TASK REQUIREMENTS: While reading the listing below, count how many lines hold the word "RECYCLERS", and answer with the number only.

DATA PROVIDED:
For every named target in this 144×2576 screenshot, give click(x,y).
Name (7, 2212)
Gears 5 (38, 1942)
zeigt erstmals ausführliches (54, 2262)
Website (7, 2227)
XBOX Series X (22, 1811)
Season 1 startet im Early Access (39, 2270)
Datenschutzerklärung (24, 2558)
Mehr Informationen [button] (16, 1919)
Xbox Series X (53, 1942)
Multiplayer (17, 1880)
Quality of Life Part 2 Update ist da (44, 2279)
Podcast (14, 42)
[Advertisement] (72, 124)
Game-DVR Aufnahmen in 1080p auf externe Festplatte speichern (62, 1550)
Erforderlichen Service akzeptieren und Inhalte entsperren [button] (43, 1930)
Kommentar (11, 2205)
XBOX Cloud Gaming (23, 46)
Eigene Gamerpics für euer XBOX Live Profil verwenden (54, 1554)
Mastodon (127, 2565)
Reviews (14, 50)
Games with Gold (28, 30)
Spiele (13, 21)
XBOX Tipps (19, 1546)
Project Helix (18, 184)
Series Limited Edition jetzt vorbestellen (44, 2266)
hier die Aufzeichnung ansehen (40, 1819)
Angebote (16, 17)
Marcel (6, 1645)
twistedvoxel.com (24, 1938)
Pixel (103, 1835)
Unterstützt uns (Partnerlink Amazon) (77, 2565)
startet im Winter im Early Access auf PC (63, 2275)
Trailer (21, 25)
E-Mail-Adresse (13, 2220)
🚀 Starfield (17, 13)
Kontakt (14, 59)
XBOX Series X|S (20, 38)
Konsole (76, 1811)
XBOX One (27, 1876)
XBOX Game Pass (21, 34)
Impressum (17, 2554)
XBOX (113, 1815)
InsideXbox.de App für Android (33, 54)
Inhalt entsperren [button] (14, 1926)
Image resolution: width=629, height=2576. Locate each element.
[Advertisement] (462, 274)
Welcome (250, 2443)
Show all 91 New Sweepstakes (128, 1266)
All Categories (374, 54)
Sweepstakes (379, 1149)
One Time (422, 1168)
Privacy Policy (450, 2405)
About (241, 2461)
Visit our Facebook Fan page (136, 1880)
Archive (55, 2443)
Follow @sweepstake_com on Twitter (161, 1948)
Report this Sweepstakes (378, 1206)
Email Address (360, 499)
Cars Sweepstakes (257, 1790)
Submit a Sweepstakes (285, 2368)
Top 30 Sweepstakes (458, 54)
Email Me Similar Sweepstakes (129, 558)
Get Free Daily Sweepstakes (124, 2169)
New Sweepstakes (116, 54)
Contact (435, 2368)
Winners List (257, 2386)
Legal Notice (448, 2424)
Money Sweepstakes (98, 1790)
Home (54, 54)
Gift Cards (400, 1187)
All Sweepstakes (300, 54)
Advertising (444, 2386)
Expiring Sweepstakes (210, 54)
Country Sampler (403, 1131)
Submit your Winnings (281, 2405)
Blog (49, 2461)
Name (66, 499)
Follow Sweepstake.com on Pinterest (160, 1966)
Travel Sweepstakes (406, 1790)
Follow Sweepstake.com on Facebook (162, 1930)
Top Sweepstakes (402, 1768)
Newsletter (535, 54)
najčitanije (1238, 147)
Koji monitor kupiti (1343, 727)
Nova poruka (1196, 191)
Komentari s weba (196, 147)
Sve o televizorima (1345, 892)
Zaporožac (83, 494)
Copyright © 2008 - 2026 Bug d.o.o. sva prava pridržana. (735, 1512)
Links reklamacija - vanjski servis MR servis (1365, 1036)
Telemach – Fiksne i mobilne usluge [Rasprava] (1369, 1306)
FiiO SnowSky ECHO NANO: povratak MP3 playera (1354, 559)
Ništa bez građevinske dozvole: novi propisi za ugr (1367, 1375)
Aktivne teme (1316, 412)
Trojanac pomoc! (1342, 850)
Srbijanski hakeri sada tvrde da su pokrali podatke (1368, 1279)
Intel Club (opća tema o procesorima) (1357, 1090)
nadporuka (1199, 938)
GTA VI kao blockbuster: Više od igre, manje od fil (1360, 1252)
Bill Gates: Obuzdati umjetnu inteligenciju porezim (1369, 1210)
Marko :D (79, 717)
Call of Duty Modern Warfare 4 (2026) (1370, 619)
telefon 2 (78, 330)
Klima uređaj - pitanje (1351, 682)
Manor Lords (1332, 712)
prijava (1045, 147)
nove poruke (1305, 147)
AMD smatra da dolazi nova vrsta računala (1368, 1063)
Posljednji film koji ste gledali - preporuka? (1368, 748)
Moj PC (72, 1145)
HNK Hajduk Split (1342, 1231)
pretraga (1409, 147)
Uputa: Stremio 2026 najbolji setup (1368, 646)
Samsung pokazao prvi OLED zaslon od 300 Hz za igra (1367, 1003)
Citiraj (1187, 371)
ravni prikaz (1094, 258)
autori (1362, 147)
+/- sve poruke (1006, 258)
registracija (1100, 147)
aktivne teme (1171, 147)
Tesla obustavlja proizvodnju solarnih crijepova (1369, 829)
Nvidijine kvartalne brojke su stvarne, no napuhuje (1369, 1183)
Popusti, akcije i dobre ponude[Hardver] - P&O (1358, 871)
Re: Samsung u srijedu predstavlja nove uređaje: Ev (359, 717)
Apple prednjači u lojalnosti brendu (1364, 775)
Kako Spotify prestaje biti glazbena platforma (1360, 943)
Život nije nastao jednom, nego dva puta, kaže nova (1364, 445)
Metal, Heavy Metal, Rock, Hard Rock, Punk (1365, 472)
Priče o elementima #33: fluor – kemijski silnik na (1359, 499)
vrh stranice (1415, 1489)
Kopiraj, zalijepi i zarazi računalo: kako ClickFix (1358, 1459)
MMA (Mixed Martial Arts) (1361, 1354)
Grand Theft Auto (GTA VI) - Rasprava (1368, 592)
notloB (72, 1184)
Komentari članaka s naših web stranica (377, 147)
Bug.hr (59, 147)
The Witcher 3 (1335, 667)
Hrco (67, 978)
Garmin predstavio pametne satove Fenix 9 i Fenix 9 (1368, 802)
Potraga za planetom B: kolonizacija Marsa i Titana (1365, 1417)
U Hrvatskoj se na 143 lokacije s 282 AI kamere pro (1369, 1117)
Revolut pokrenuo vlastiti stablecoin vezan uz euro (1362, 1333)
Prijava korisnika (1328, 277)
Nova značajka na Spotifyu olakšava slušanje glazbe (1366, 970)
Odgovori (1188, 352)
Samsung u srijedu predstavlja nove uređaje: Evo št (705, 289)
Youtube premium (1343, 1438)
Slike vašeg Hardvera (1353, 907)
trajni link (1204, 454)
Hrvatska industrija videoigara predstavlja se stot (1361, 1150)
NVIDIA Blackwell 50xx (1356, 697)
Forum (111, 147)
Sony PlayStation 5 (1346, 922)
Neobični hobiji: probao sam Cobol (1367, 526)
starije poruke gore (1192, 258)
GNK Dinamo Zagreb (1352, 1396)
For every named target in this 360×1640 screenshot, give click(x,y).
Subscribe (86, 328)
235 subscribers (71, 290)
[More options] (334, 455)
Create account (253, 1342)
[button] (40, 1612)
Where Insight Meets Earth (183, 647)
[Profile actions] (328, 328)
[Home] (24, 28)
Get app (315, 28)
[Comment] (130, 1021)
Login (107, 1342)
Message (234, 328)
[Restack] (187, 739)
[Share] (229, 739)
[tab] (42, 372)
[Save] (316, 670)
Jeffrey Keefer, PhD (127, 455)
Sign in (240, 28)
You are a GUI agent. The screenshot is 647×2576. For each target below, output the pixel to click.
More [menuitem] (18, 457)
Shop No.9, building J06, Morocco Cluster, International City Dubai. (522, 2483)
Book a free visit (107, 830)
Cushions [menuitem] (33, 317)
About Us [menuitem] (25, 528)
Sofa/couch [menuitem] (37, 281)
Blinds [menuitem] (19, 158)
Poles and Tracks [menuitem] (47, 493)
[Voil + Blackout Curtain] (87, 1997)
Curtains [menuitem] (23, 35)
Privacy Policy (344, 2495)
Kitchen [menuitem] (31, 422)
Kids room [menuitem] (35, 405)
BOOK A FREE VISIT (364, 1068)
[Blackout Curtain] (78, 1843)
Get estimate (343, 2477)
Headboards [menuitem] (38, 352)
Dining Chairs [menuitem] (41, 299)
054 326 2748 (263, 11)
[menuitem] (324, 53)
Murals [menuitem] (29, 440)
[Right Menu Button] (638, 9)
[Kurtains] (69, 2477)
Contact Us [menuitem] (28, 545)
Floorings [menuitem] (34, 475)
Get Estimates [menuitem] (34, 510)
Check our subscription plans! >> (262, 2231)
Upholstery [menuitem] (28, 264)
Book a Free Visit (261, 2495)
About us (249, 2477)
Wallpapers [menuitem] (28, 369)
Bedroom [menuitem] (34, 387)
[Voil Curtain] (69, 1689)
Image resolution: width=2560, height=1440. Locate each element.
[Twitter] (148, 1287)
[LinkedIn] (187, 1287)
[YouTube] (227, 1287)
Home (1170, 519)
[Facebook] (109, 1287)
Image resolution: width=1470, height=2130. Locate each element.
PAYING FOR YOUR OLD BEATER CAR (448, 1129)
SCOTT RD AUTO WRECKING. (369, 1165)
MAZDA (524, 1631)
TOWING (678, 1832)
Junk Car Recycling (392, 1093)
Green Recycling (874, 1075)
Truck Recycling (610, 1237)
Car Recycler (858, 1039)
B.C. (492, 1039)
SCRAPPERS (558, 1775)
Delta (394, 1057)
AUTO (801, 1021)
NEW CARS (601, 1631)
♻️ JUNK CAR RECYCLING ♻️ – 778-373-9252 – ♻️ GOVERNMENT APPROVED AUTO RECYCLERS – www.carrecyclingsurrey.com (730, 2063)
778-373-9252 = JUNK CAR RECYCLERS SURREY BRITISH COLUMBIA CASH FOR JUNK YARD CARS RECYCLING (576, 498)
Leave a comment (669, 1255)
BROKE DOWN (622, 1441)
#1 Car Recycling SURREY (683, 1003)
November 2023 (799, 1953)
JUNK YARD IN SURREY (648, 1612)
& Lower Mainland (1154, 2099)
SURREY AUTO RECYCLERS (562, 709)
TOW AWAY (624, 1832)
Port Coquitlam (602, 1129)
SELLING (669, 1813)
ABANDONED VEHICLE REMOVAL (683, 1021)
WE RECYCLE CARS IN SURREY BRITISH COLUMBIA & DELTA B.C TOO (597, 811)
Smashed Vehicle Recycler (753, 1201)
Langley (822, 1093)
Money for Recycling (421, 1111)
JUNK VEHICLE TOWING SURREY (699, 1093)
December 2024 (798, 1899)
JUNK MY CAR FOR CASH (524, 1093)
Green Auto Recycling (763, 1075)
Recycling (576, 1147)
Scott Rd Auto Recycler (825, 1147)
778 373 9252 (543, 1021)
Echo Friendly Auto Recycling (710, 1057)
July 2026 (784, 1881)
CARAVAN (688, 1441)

RESPONSE: 3